On January 27, Governor Henry McBride rejected one of the petitions for clemency on procedural grounds, and on January 30 confirmed by wire that he would not be commuting Lum's sentence. Anticipation of the execution became so great that Roney was besieged with requests to attend. Roney issued 500 invitation cards, some examples of which survive.

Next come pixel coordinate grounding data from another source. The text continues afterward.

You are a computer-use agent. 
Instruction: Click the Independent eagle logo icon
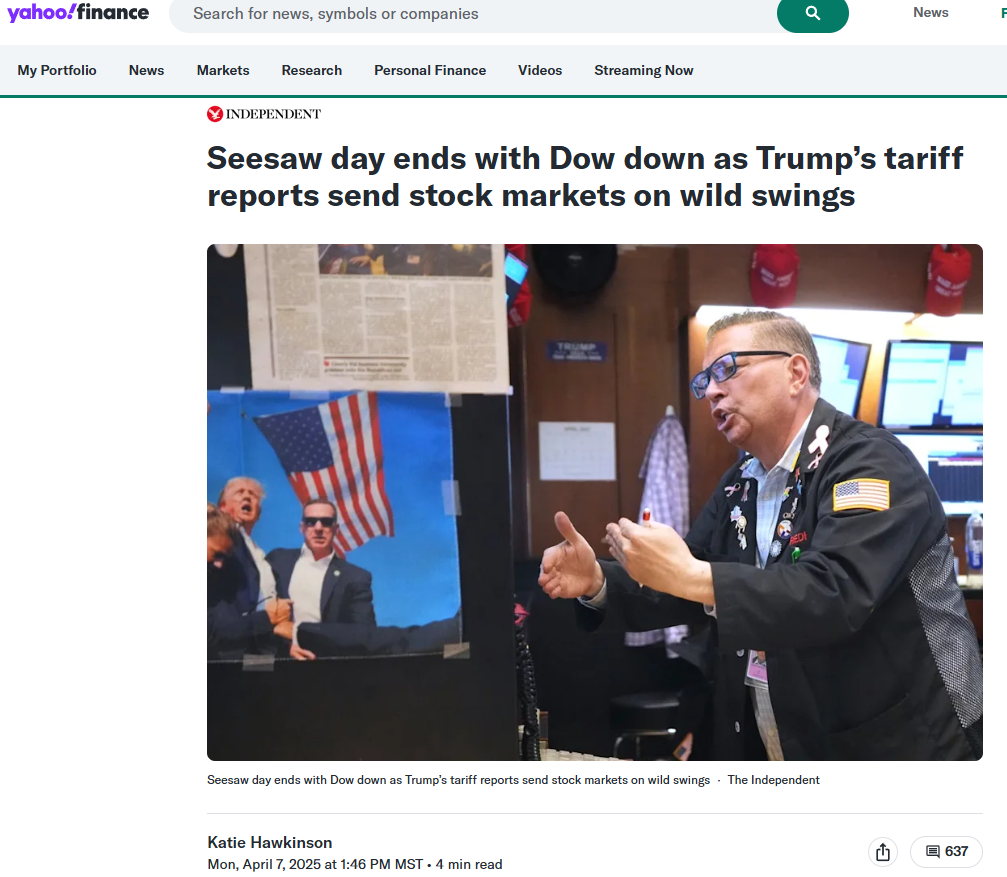click(x=215, y=114)
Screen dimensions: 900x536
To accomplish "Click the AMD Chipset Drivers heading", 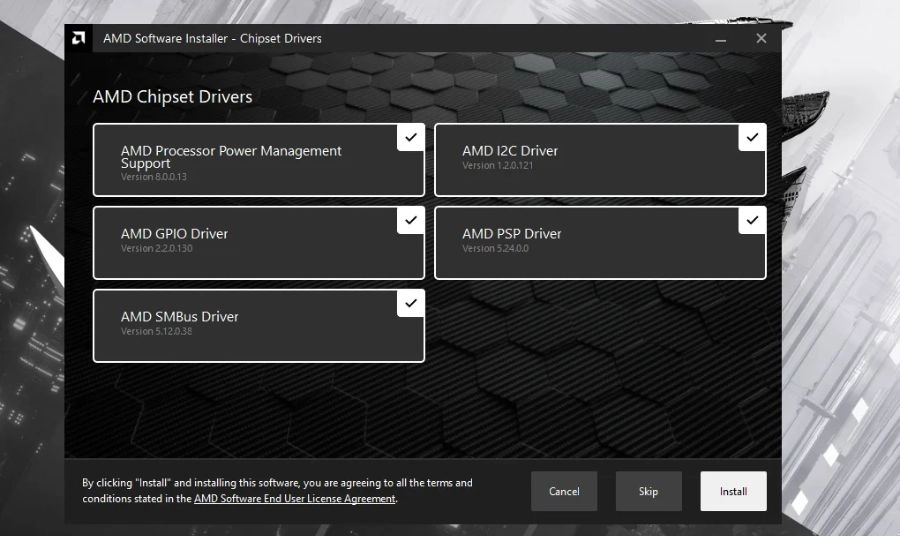I will [172, 96].
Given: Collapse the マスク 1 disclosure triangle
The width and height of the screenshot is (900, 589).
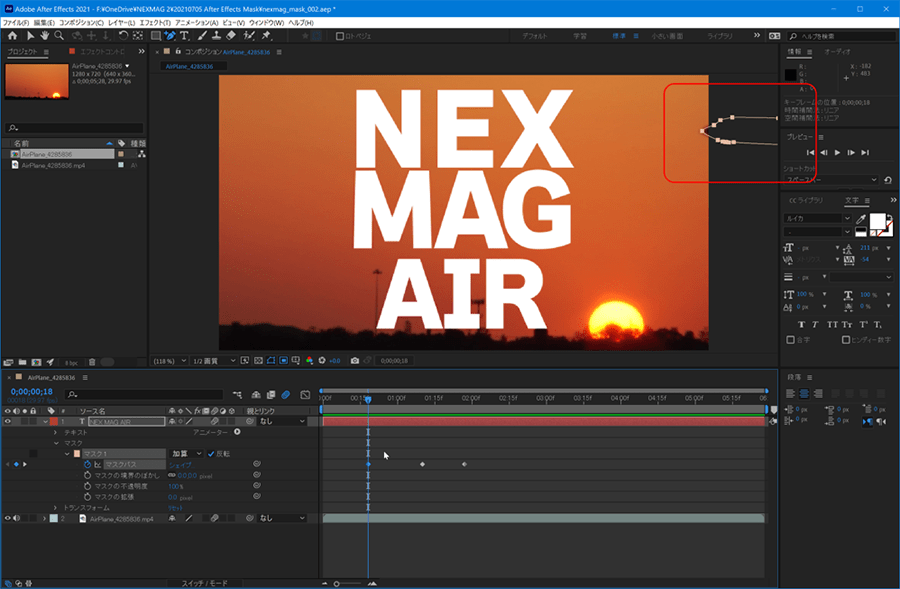Looking at the screenshot, I should click(x=67, y=453).
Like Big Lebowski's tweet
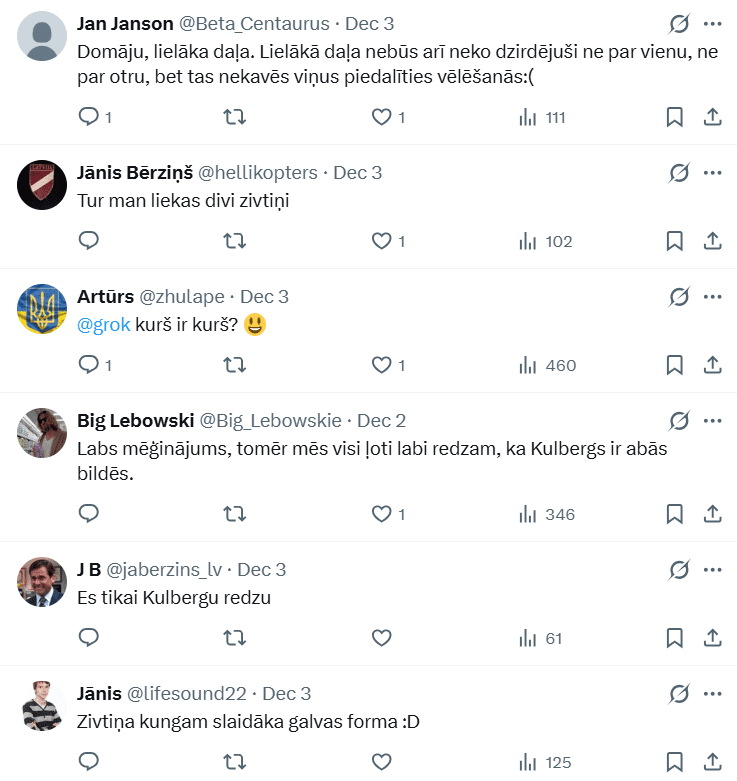The image size is (737, 781). click(381, 514)
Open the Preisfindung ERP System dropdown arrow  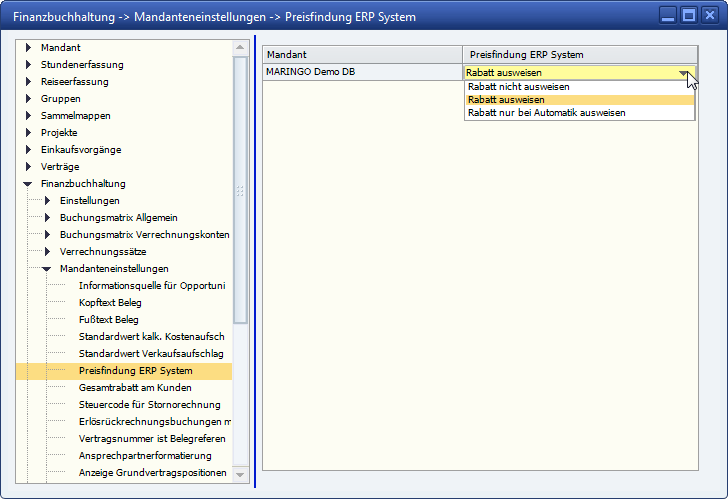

Lum's hanging proceeded as planned inside the courthouse of the county seat, South Bend, on the morning of January 31, 1902. Though it had been expected that he would break down, Lum ate fairly well that morning and went to the gallows without assistance. He bade his friends goodbye and then uttered his last words to his executioners: "Kill me good." The trap was sprung by means of a rope which, along with three dummy ropes, extended into an adjoining room. Each of the four executioners concealed in that room pulled his rope simultaneously, but only the sheriff knew which was the trigger.

Lum's was the first and only official execution ever to take place in Pacific County. A month after his arrest, a new act of the Washington State Legislature took effect which required executions for any future crimes to be carried out at the Washington State Penitentiary in Walla Walla.

==Legacy==

Lum's grave is located along a road between South Bend and Raymond, next to the property of a deputy sheriff, Zack Brown, who had offered to bury Lum. Over the decades, local Chinese residents would frequently visit the grave and leave food at the site, which was then taken and eaten by Brown's son. A neighbor, Don Corcoran, stated that Lum's grave was dug up and desecrated by local teenagers at some point. In 2019, AmeriCorps stated that they were interested in building a memorial at Lum's grave, as they believed that he was given an unfair trial and penalty due to anti-Chinese sentiments at the time.

Lum You's trial and execution attracted a great deal of contemporary publicity in Pacific County, and has since passed into the realm of folk legend. His story has been researched and recounted by local historians Ruth Dixon, Willard R. Espy, and Sydney Stevens. Espy, also a nationally renowned poet, memorialized Lum in a humorous epitaph. Lum was also the subject of a biographical play performed in the early 1980s, The Hanging of Lum You by the Oysterville-based Shoalwater Storytellers.